[Supplied entries Boundary: Start]

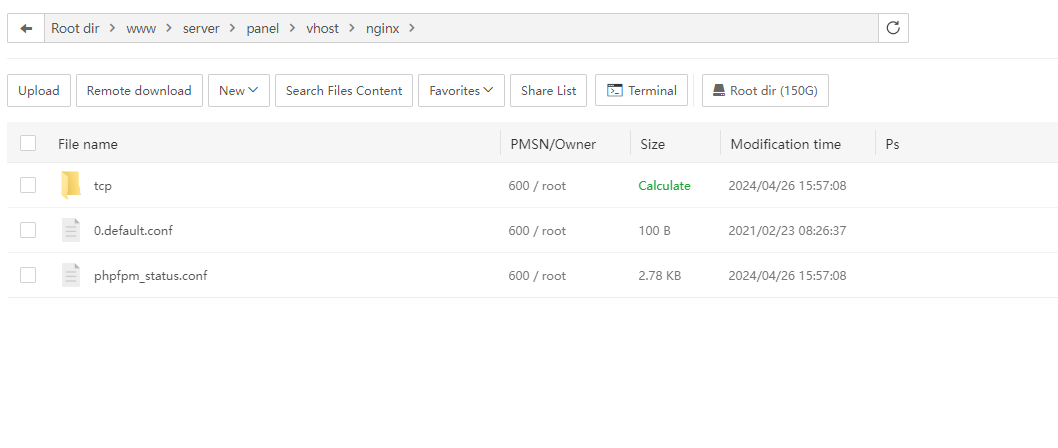Check the tcp folder checkbox

[28, 185]
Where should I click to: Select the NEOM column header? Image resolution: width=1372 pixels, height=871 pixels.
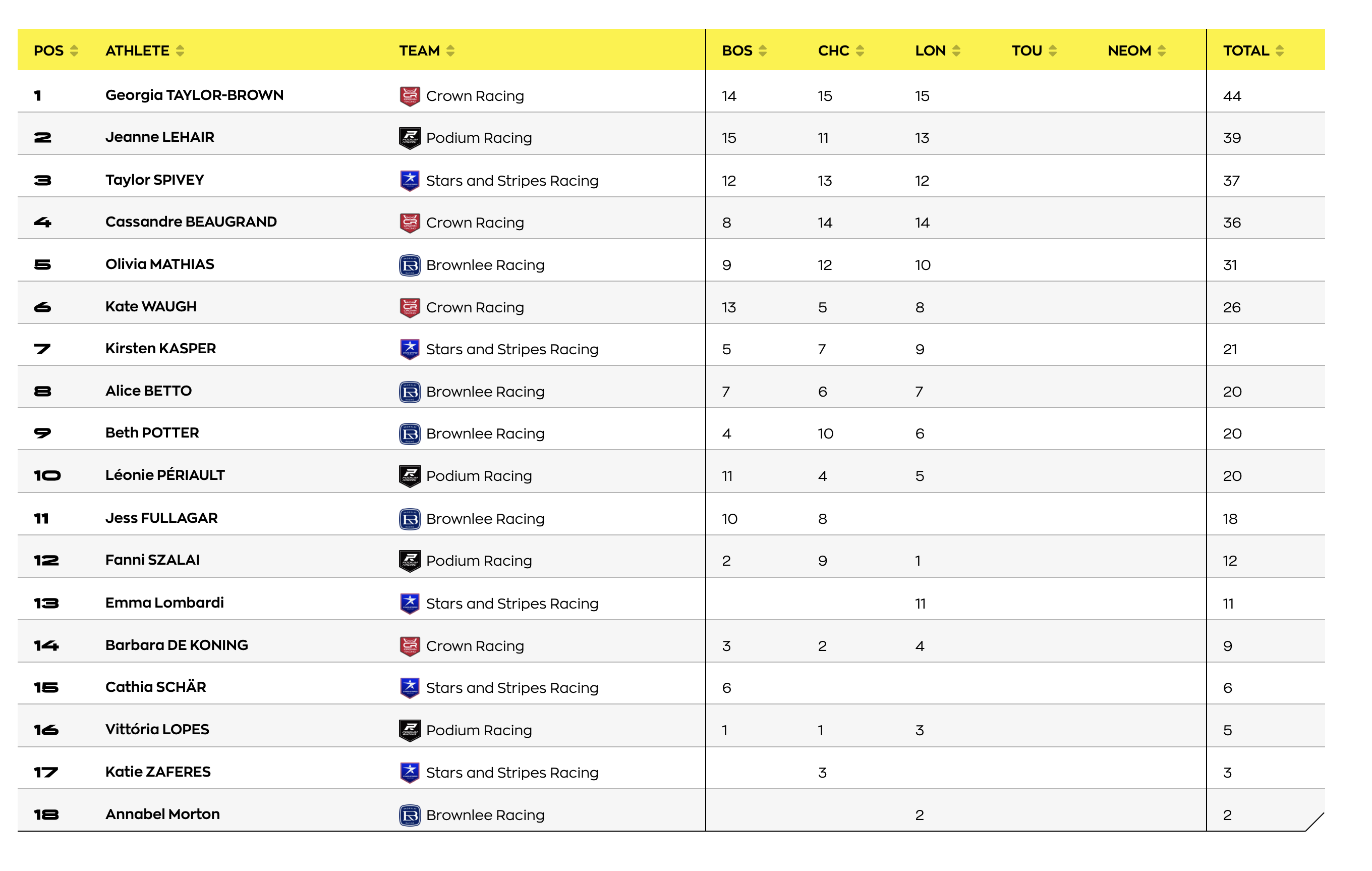click(1129, 51)
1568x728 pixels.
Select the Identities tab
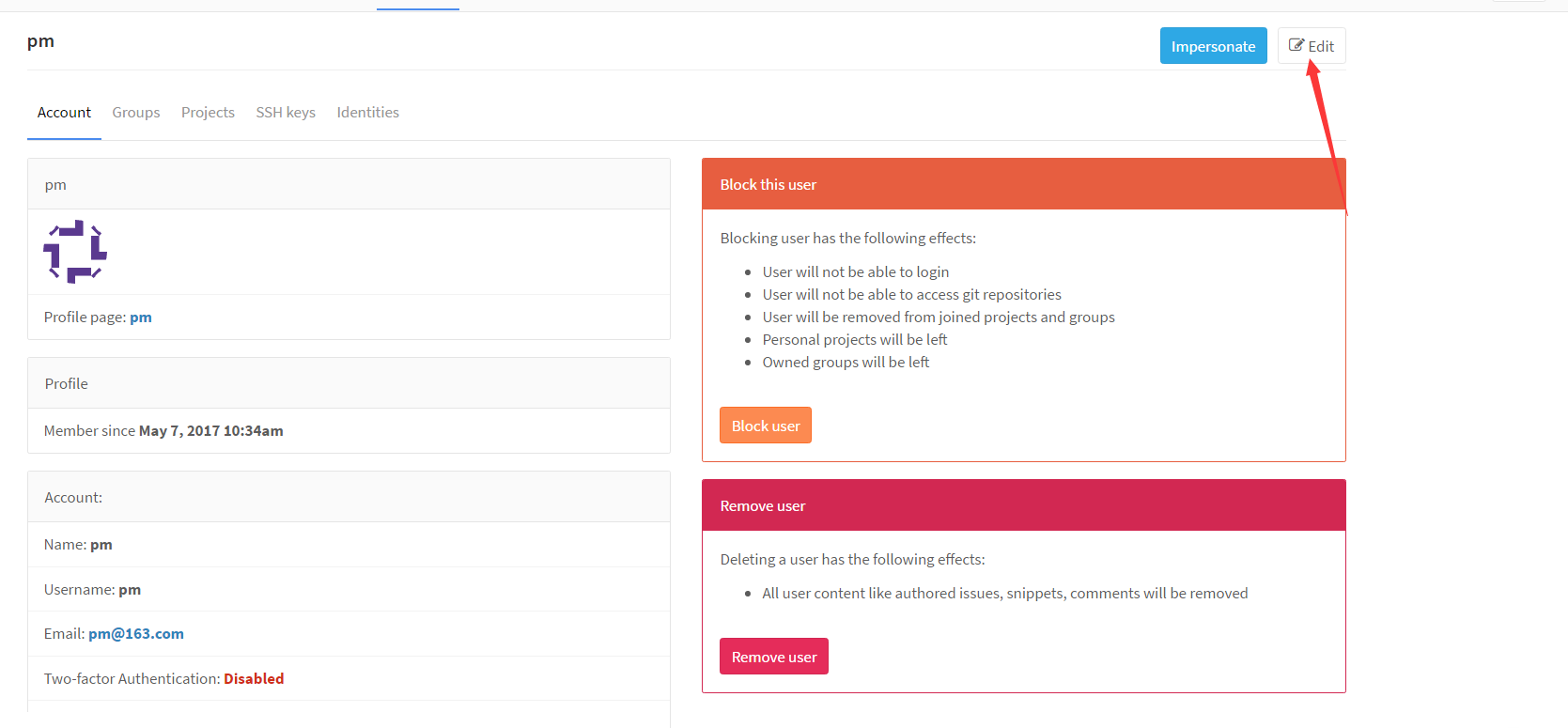coord(367,113)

[Supplied entries Boundary: End]

Exactly the lines from the line containing "Where should I" to the end of the records need to be copied, both ends included, with pictures left out.

**Exercise output**
Where should I click to: Select the NEOM column header? Image resolution: width=1372 pixels, height=871 pixels.
click(1129, 51)
1568x728 pixels.
Select the Identities tab
coord(367,113)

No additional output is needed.